ADPP Angola has been working with community health projects since 1989, when Community Health Brigades began constructing latrines and promoting basic sanitation in collaboration with the Ministry of Health in Caxito. ADPP Angola currently works with a number of models for community health projects:
The Community Health Agents program trains and organizes people from local communities to provide house-to-house information, support for behavior change and a link to health service providers. Malaria, HIV, TB, maternal and child health, sexual and reproductive health and water and sanitation fall within the remit of the program.
Schools-based Malaria and HIV/TB programs give teachers at local schools the tools to provide lessons on malaria and/or HIV, and to organize pupils into Malaria Control Patrols, who then spread key messages in the community. Field Officers support all activities.
The Child Aid / Social Organization of Families program tackles poverty, hunger, basic sanitation and general health by involving the whole community in rural development. Committees for Malaria, HIV, Water and Sanitation, and Economic Development are organized at village level, and they work together with project staff and locally recruited and trained “Rural Dynamos” (activists) to lead communities in creating a better future.
HOPE projects establish HIV/AIDS community centers to provide advice, information and training. Education, prevention, testing, and support are the key elements.

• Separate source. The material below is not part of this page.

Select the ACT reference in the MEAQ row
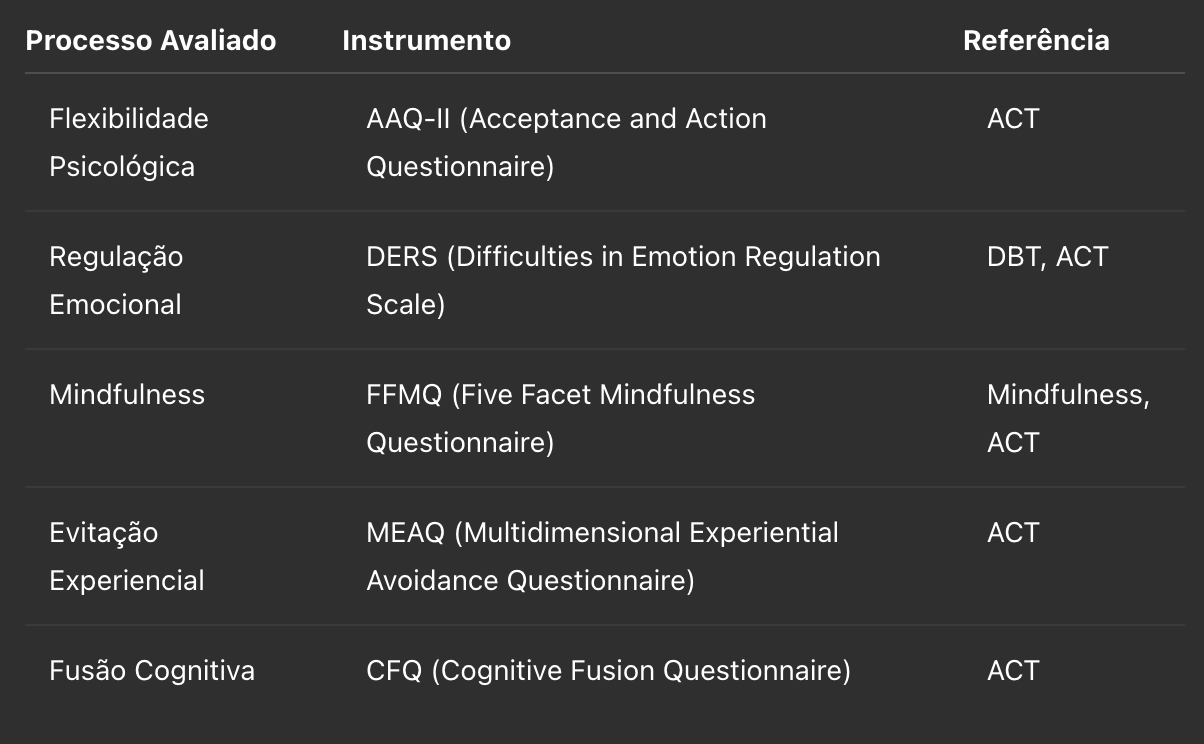 (1013, 533)
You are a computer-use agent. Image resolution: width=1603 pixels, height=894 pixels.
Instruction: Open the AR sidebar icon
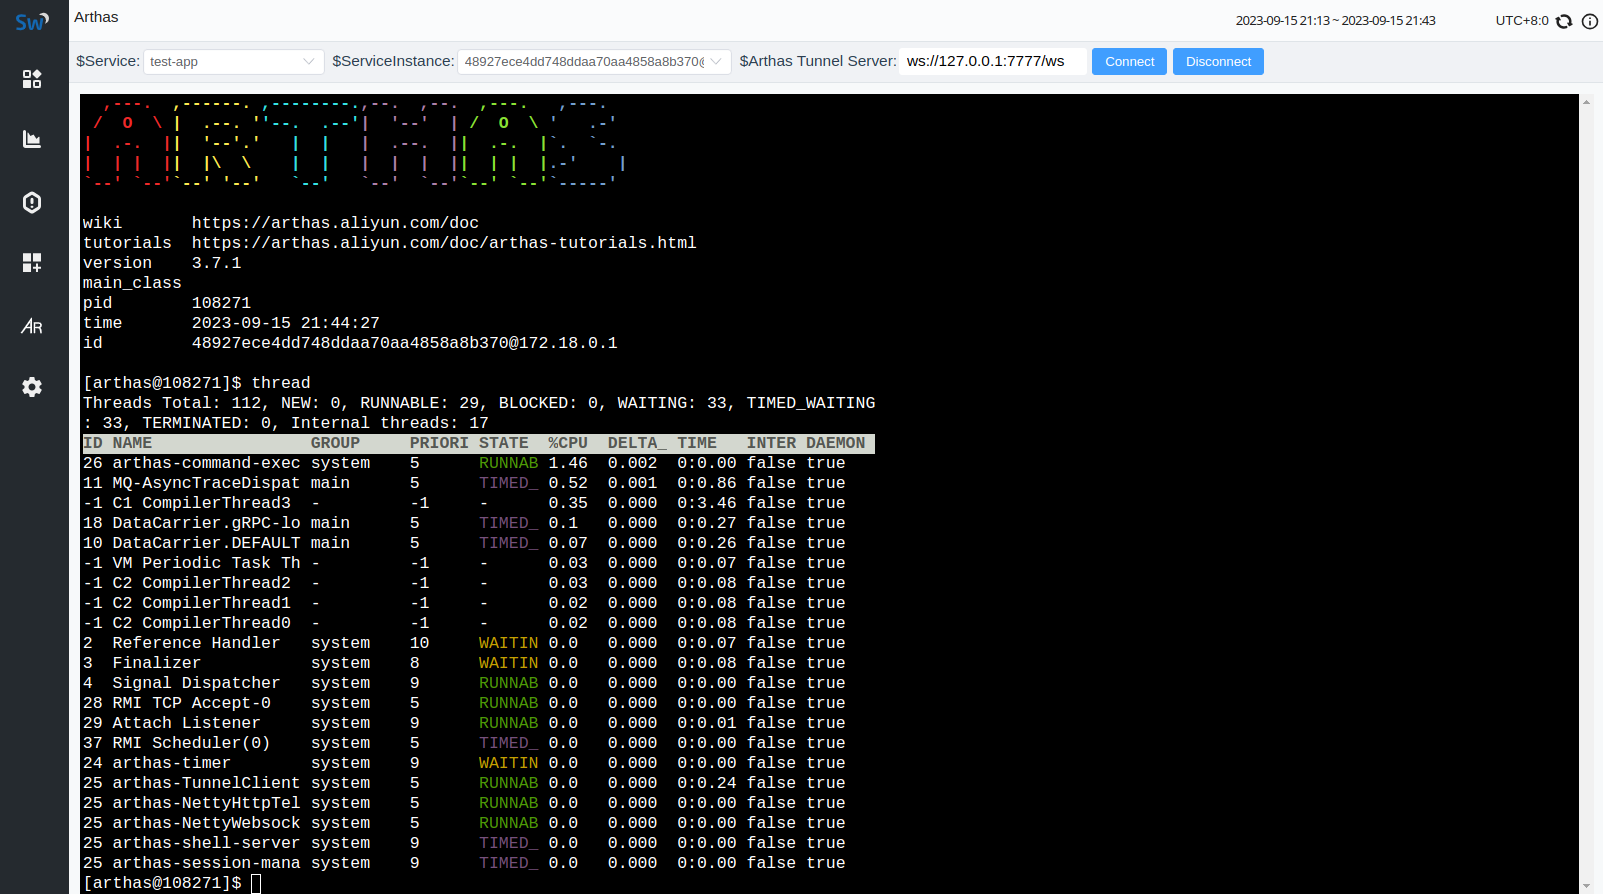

Total Control of the Epidemics (TCE) program works to reduce the spread and impact of major epidemics by engaging individuals and communities to take control of the diseases in their lives, through increased access to and use of prevention, treatment, and support services.
ADPP’s Schools for the Teachers of the Future (EPF) and Practical and Theoretical Schools (EPP) also play an important role in ADPP’s community health work. EPF students train as teachers and community leaders, studying general and specific health issues, participating in campaigns on water and sanitation, malaria prevention, nutrition and sexual and reproductive health. EPP students can choose to study water- or health-related professions at five of the eight schools, and participate in local health campaigns.